Farewell, but not goodbye

Issue August 2014 By Douglas K. Sheff

When I became president of the Massachusetts Bar Association last September, I promised myself that I would do everything I could to leave the MBA better than I found it. I knew that was going to be a tough task, given the MBA's long list of illustrious predecessors. Almost a year later, however, I truly believe we are better. Just look at the ways we've grown as an association.

We've expanded our influence through efforts like our "12 for 12" program. Through this unique initiative, we united lawyers and the general public, with one voice, and drew greater attention to the need for proper funding for our courts and civil legal aid. We also used our voice in the legislature to support workers and their families in Massachusetts. The MBA's efforts this year helped push through a new Domestic Workers' Bill of Rights and a law that increases the burial benefit under the workers' compensation statute. Right now, an MBA-backed voir dire bill is also moving through the Legislature.

Our advocacy also expanded the MBA's name beyond the commonwealth's borders. We received national recognition for our Workplace Safety Task Force, which earned an award from a renowned national workers' advocacy group. The task force was hailed as a model, which is currently being replicated in many states around the country. Having spearheaded the Workers' Right to Know Law, the task force is now helping to enforce its measures, which guarantee safety and fair wages to 100,000 workers each year.

More recently, the MBA's enhanced influence was felt when the One Fund announced its protocol for a second distribution of charitable funds. Thanks, in part, to our public support for individuals suffering from invisible injuries, like traumatic brain injury, marathon survivors with these devastating injuries are now more clearly eligible to receive the meaningful awards they need. Our efforts on behalf of marathon victims helped to inspire our new Traumatic Brain Injury Task Force, which will address issues regarding the thousands in Massachusetts who suffer a TBI each year.

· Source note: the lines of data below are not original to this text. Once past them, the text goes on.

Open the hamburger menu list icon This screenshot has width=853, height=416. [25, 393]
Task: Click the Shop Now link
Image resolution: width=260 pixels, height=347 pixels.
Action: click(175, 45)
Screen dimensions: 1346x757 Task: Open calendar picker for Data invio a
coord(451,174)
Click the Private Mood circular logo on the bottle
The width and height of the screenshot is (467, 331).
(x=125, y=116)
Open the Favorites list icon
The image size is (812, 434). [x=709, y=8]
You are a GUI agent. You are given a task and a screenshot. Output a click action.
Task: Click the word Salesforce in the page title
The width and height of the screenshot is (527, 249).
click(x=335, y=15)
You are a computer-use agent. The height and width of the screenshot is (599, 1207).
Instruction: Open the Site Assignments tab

During this past year we've also expanded some of our most important relationships, especially those with judges, with whom we now meet regularly. From formal bench-bar symposiums to guest speakers at our House of Delegates to more informal brown bag lunches, the MBA has strengthened ties between lawyers and judges like never before. I am personally excited to see this now regular interaction continue under new Supreme Judicial Court Chief Justice Ralph D. Gants, who has partnered with us on so many important issues. We are also working to set up more events with our wonderful clerks, who keep our courts running smoothly.

I've spoken at length about improving the public perception of lawyers, and we made great strides in this area, including more active outreach and interaction with the media. We spread the word about the positive contributions of lawyers on TV, radio and print through coverage of our work with marathon victims; our Blue Ribbon Commission's report on the woeful salaries paid to ADAs, public defenders and bar advocates; and many other important stories. The press now frequently calls upon MBA officers and other leaders for legal expertise, and the MBA is now recognized as the place to go for legal commentary.

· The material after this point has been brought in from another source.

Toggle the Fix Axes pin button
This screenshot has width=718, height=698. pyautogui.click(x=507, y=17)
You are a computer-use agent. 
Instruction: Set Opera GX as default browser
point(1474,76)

In addition to these accomplishments, we've grown as an organization this year. Our membership is expanding, and we're especially excited at the influx of new attorneys, many of whom joined after taking our Practicing with Professionalism Course - a great new addition to our educational offerings. Adding to our successful community programs like Dial-A-Lawyer and Tiered Community Mentoring, we also found new ways to represent the underrepresented. MBA volunteers helped feed 600 families at a Thanksgiving food drive, and we provided financial support to an innovative program started by lawyers to house the homeless at the Pine Street Inn.

Of course, I've also grown during my time as president in ways I could not have imagined. I am the son of a trial attorney who practiced since the '50s. My father and mentor, Irving "Chick" Sheff, taught me that the legal community can be like an extended family. After this year, I truly feel closer to this family than ever before. I am so grateful for my fellow officers, the MBA staff and the volunteers I've come to know so well during this time. Any success we've had is due to the partnership and friendship we've shared together.

As I sign off one final time, I can say with confidence that the MBA is poised for even greater success next year under the leadership of my good friend, and your next MBA president, Marsha V. Kazarosian. You won't find a better lawyer or a better leader - and she is about to inherit an incredible family.

Presidents come and go. But the MBA's excellence and integrity is forever. The beauty of the MBA is we don't "start over" after each president. In fact, we never stop. Through our committees, programs and committed leaders, the MBA has the pieces in place to ensure continuity and flourish for years to come. And I'll be there to continue working with the officers and staff on a number of projects in order to support the MBA.

I am proud to have led such an incredible organization this year, and I am grateful for all of your trust and support. I'll say farewell, for now, but not goodbye.